-- Exercise directions --
Arrange the data from the line containing "Task: Jump to page 824 thumbnail" through the line containing "tap(98, 257)" as a numbered list, leaving out blank lines.

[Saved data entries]
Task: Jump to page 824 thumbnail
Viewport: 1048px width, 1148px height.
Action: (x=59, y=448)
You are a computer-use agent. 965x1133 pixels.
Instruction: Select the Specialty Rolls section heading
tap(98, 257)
--
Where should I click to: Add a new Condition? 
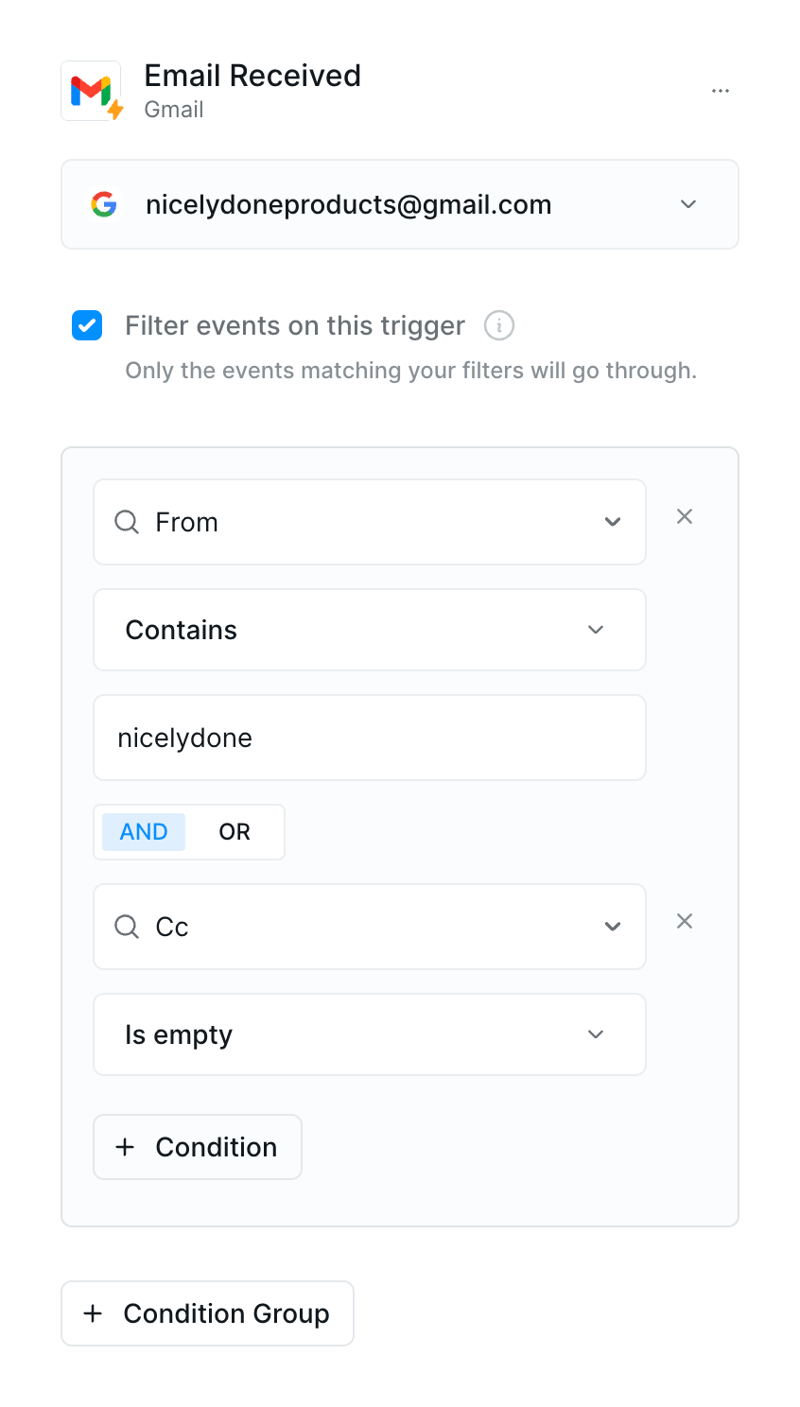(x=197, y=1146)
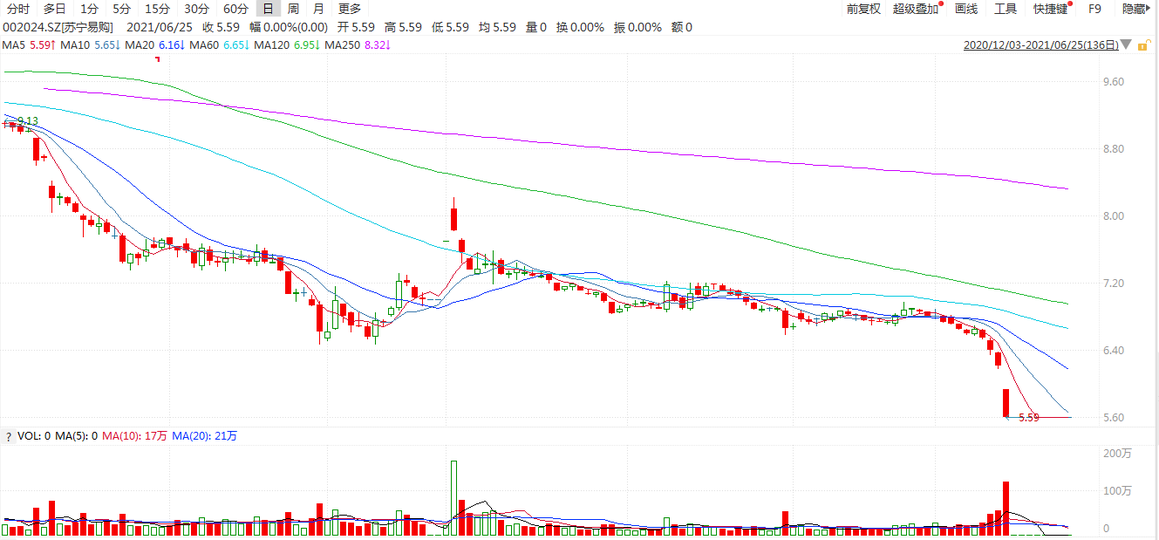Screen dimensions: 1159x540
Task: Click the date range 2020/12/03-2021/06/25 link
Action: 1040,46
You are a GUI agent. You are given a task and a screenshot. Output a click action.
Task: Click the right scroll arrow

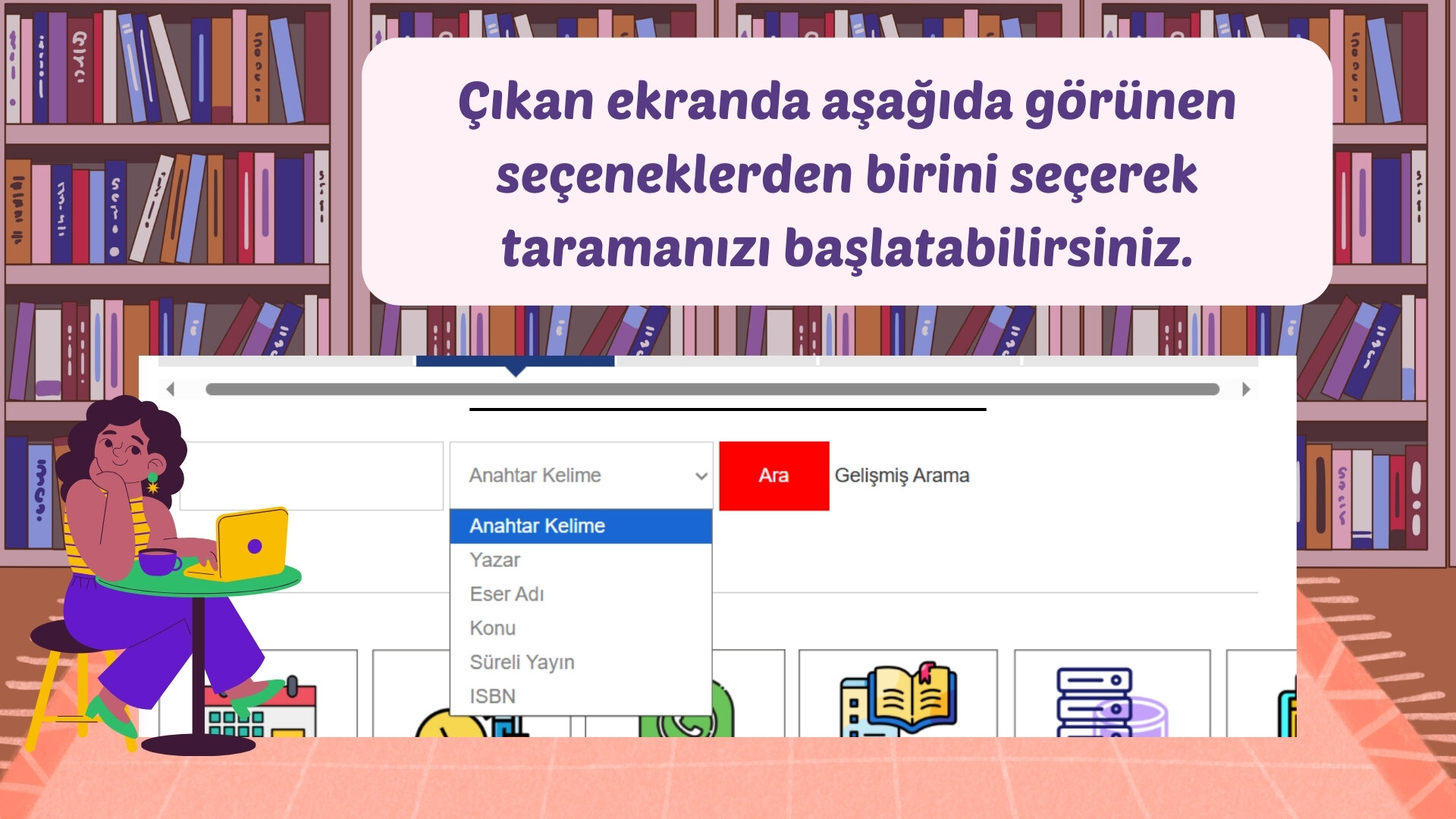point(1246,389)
...
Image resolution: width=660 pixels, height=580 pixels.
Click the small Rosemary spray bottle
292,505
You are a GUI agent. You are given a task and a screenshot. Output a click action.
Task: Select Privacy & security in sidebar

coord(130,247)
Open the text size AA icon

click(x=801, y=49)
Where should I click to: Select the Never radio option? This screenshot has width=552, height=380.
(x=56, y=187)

-- Answer for this exercise --
1. Task: Jump to page 824 thumbnail
2. Viewport: 1048px width, 1148px height.
3. Action: (x=59, y=448)
4. You are a computer-use agent. 965x1133 pixels.
5. Instruction: Select the Specialty Rolls section heading
6. tap(98, 257)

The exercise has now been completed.